From the line containing "Where should I click to: Open" to the end of the entries, return every line exactly, both ends included, and add nothing.

[Recorded data]

__________

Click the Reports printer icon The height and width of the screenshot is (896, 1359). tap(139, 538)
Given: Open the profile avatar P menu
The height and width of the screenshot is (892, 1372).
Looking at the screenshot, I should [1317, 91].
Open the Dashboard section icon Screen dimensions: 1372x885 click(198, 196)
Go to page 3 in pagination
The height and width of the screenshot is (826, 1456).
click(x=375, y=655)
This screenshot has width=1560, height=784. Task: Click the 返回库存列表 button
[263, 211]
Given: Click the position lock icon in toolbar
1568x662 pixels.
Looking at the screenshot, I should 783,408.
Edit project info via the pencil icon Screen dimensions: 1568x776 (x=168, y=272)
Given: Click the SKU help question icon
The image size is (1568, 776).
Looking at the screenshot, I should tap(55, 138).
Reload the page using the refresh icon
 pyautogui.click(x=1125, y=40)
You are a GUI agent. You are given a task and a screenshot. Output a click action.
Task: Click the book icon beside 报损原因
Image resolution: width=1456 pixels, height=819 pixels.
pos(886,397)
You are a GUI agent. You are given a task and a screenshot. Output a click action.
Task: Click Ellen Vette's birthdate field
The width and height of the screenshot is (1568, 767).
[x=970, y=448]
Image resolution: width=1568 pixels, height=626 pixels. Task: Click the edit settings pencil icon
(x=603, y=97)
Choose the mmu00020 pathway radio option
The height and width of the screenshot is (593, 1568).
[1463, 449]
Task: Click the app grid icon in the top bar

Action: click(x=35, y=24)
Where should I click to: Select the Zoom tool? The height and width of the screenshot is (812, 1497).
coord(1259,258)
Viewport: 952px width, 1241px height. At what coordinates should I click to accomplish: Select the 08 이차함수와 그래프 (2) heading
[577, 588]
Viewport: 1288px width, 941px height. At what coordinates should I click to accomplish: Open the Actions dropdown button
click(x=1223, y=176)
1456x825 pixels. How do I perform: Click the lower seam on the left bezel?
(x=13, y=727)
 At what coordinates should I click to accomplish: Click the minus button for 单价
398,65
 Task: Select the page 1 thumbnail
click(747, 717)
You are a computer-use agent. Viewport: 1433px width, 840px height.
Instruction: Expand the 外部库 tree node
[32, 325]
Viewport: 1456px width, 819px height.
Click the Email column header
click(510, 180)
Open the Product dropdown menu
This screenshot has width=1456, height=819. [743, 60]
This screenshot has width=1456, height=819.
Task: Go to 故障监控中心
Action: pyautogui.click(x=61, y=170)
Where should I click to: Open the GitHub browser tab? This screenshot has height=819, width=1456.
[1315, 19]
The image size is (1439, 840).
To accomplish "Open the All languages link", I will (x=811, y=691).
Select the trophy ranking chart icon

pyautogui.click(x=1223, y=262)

__________

Answer area:
Where should I click to: Open the GitHub browser tab? This screenshot has height=819, width=1456.
[1315, 19]
The image size is (1439, 840).
To accomplish "Open the All languages link", I will (x=811, y=691).
Select the trophy ranking chart icon

pyautogui.click(x=1223, y=262)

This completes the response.